# Context-sensitive Spelling Correction

The goal of the assignment is to implement context-sensitive spelling correction. The input of the code will be a set of text lines and the output will be the same lines with spelling mistakes fixed.

Submit the solution of the assignment to Moodle as a link to your GitHub repository containing this notebook.

Useful links:
- [Norvig's solution](https://norvig.com/spell-correct.html)
- [Norvig's dataset](https://norvig.com/big.txt)
- [Ngrams data](https://www.ngrams.info/download_coca.asp)

Grading:
- 60 points - Implement spelling correction
- 20 points - Justify your decisions
- 20 points - Evaluate on a test set


## Implement context-sensitive spelling correction

Your task is to implement context-sensitive spelling corrector using N-gram language model. The idea is to compute conditional probabilities of possible correction options. For example, the phrase "dking sport" should be fixed as "doing sport" not "dying sport", while "dking species" -- as "dying species".

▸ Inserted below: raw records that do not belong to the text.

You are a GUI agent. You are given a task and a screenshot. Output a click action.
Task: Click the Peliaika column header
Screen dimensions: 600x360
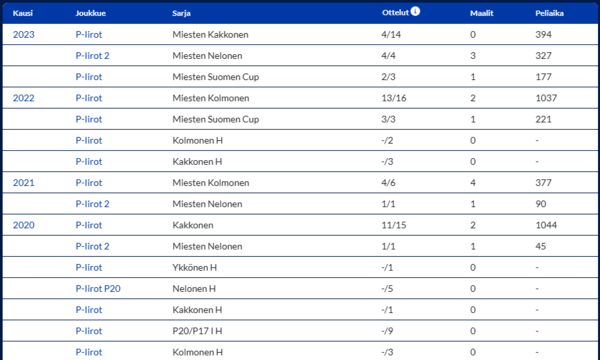click(x=549, y=13)
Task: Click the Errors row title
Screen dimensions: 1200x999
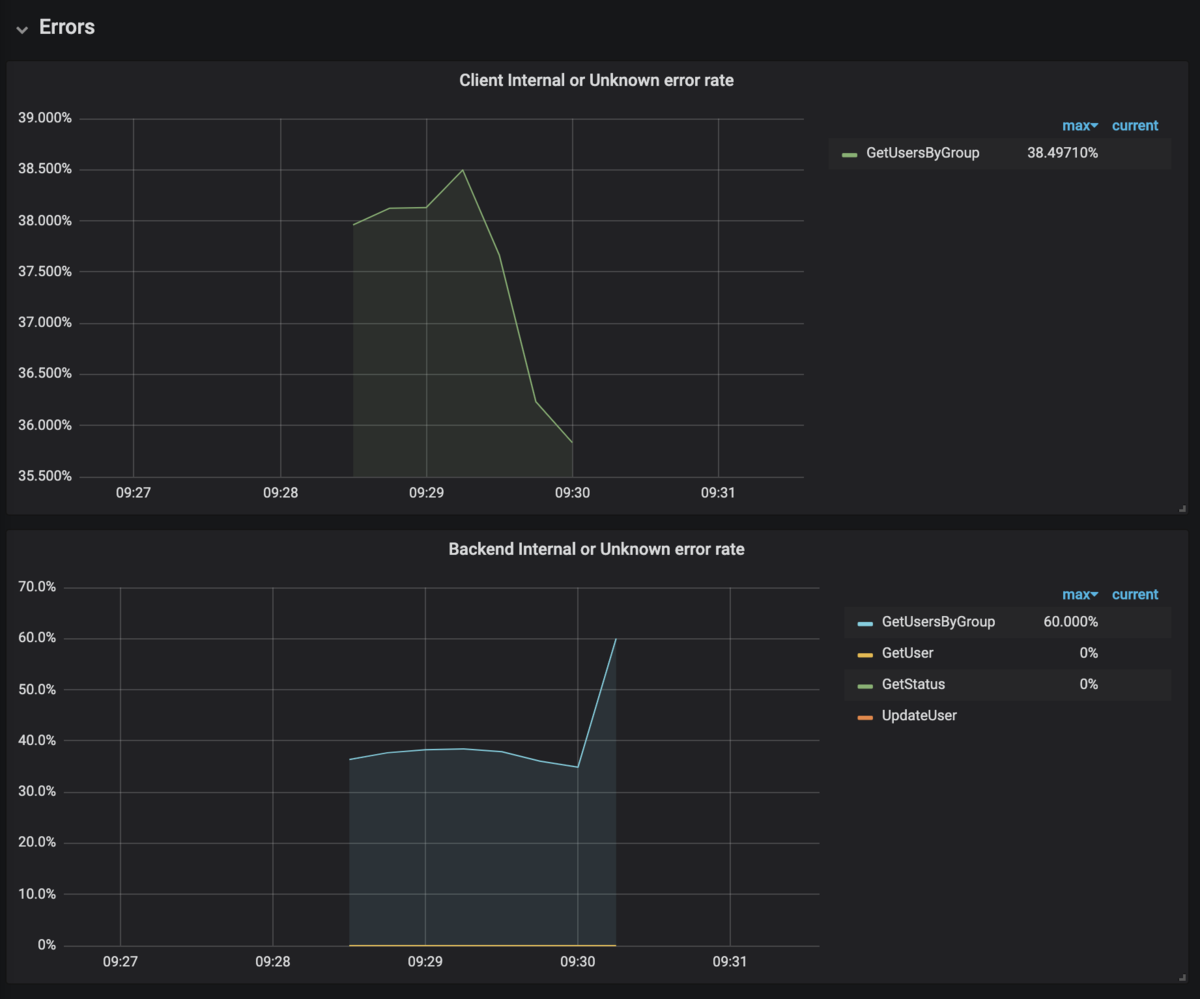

The best way to start is to analyze [Norvig's solution](https://norvig.com/spell-correct.html) and [N-gram Language Models](https://web.stanford.edu/~jurafsky/slp3/3.pdf).

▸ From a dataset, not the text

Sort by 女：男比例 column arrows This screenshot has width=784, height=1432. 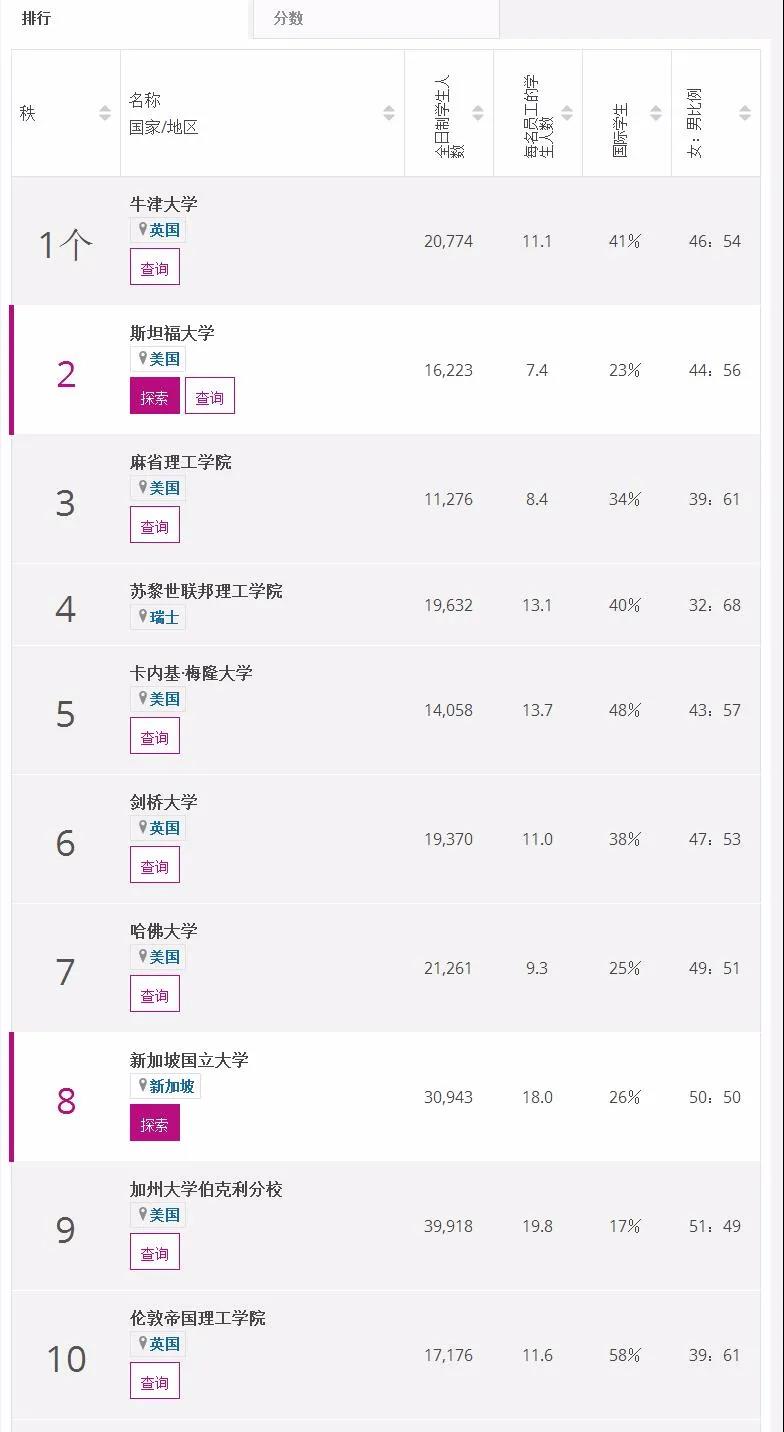(745, 113)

You may also want to implement:
- spell-checking for a concrete language - Russian, Tatar, etc. - any one you know, such that the solution accounts for language specifics,
- some recent (or not very recent) paper on this topic,
- solution which takes into account keyboard layout and associated misspellings,
- efficiency improvement to make the solution faster,
- any other idea of yours to improve the Norvig’s solution.

IMPORTANT:  
Your project should not be a mere code copy-paste from somewhere. You must provide:
- Your implementation
- Analysis of why the implemented approach is suggested
- Improvements of the original approach that you have chosen to implement

This is the original Norvig's solution. It will be used for performance comparison. Its workflow is simple: compute all words that are at distance 1-2 from the one to correct, and then choose the one which has the biggest occurence probability

In [3]:
import re
from collections import Counter

def words(text): return re.findall(r'\w+', text.lower())

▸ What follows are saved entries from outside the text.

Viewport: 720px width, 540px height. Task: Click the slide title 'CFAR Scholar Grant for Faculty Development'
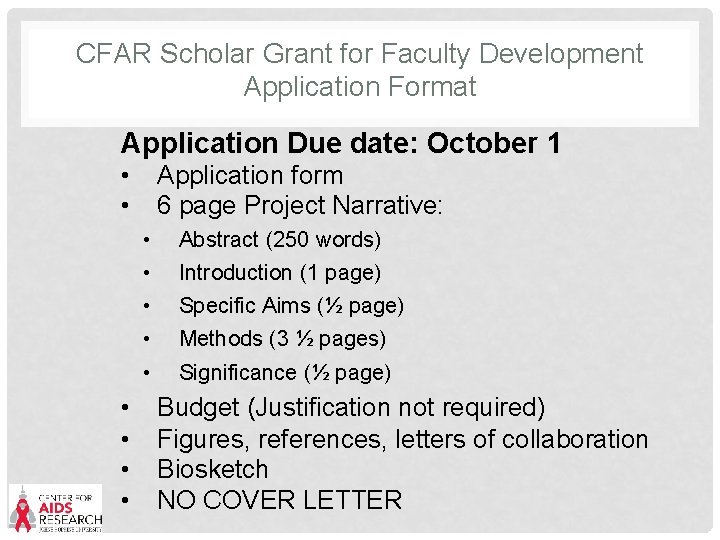(x=360, y=54)
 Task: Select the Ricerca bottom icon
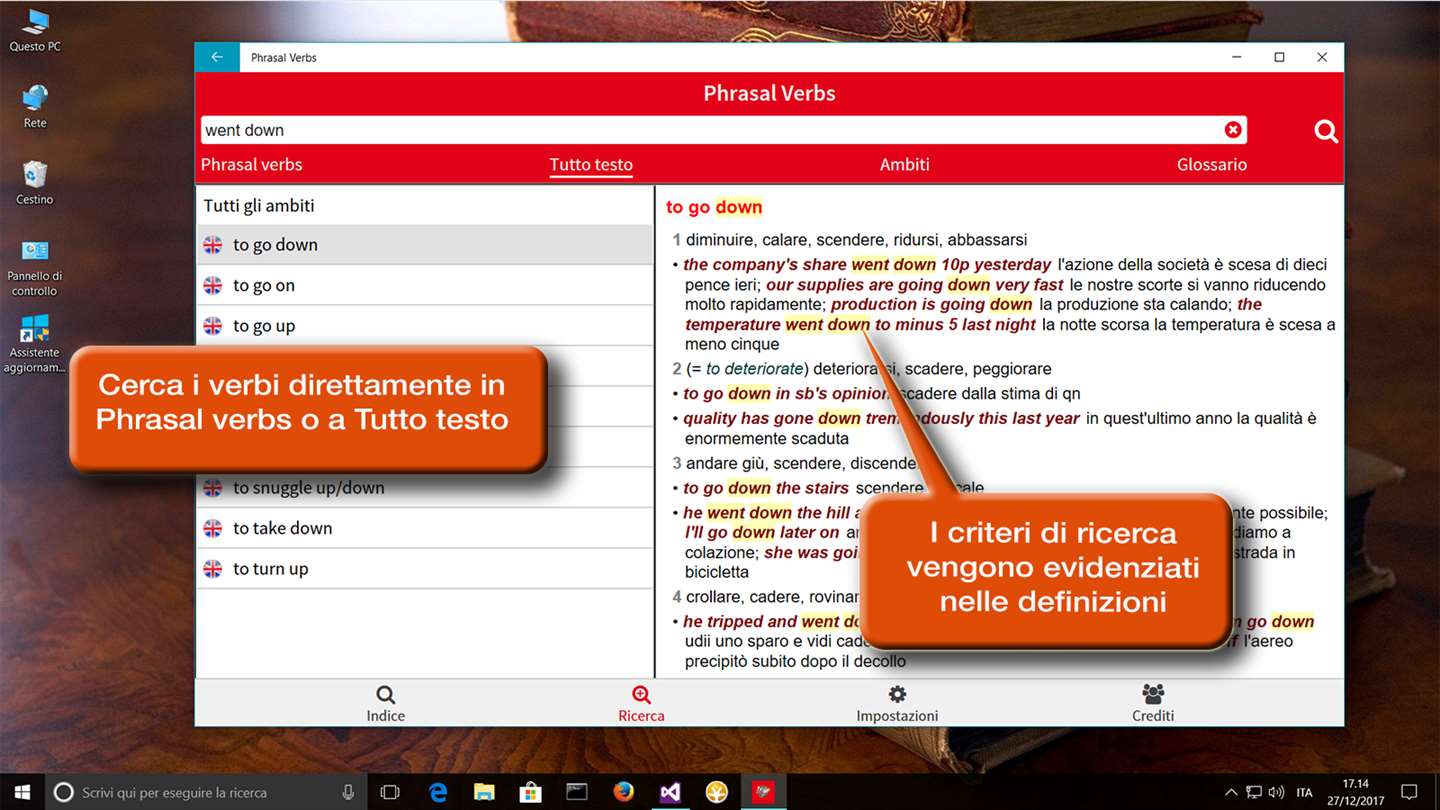coord(641,703)
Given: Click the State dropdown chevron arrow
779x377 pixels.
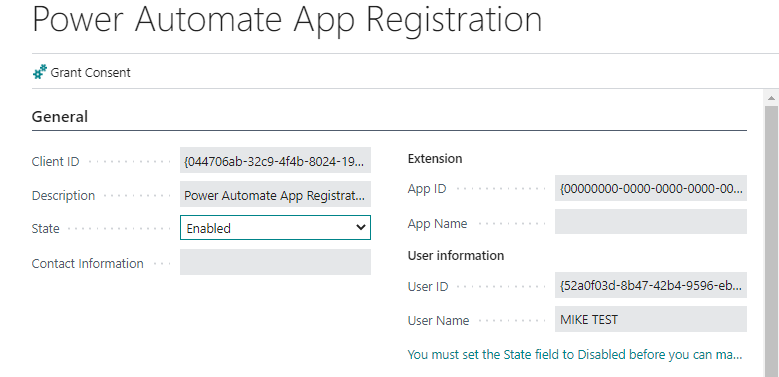Looking at the screenshot, I should click(361, 228).
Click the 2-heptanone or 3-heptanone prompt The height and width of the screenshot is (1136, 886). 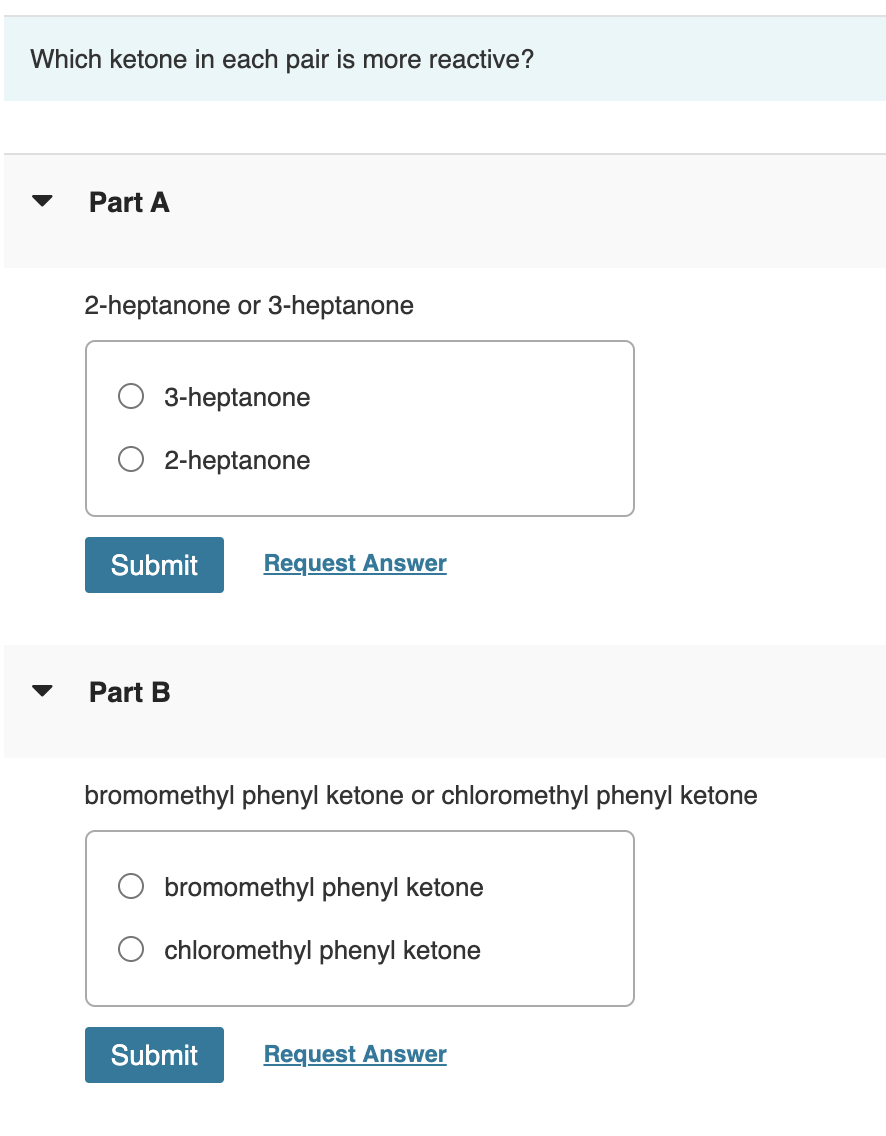[x=249, y=305]
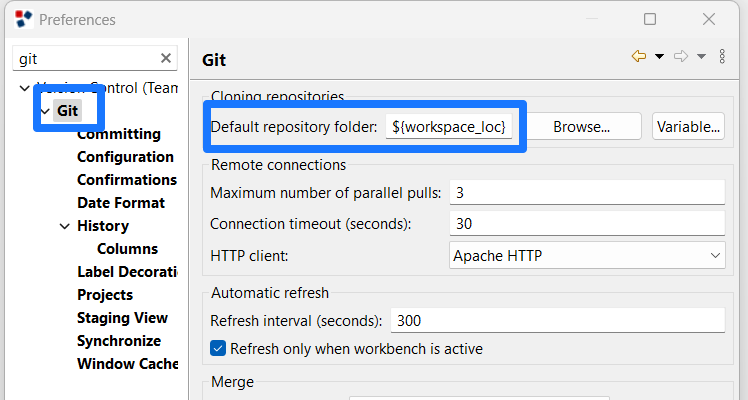Collapse the Version Control (Team) node

click(x=24, y=88)
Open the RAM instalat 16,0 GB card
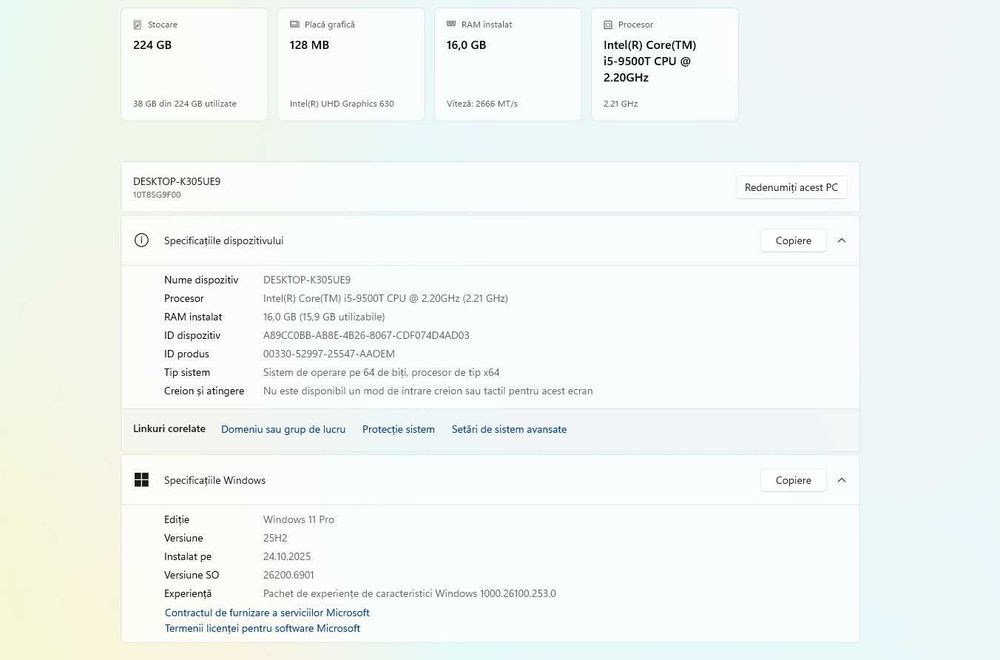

w = words(open('/kaggle/input/ass2base/big.txt').read())
WORDS = Counter(w)

def P(word, N=sum(WORDS.values())): 
    "Probability of `word`."
    return WORDS[word] / N

def correction(word): 
    "Most probable spelling correction for word."
    return max(candidates(word), key=P)

def candidates(word): 
    "Generate possible spelling corrections for word."
    return (known([word]) or known(edits1(word)) or known(edits2(word)) or [word])

def known(words): 
    "The subset of `words` that appear in the dictionary of WORDS."
    return set(w for w in words if w in WORDS)

def edits1(word):
    "All edits that are one edit away from `word`."
    letters    = 'abcdefghijklmnopqrstuvwxyz'
    splits     = [(word[:i], word[i:])    for i in range(len(word) + 1)]
    deletes    = [L + R[1:]               for L, R in splits if R]
    transposes = [L + R[1] + R[0] + R[2:] for L, R in splits if len(R)>1]
    replaces   = [L + c + R[1:]           for L, R in splits if R for c in letters]
    inserts    = [L + c + R               for L, R in splits for c in letters]
    return set(deletes + transposes + replaces + inserts)

def edits2(word): 
    "All edits that are two edits away from `word`."
    return (e2 for e1 in edits1(word) for e2 in edits1(e1))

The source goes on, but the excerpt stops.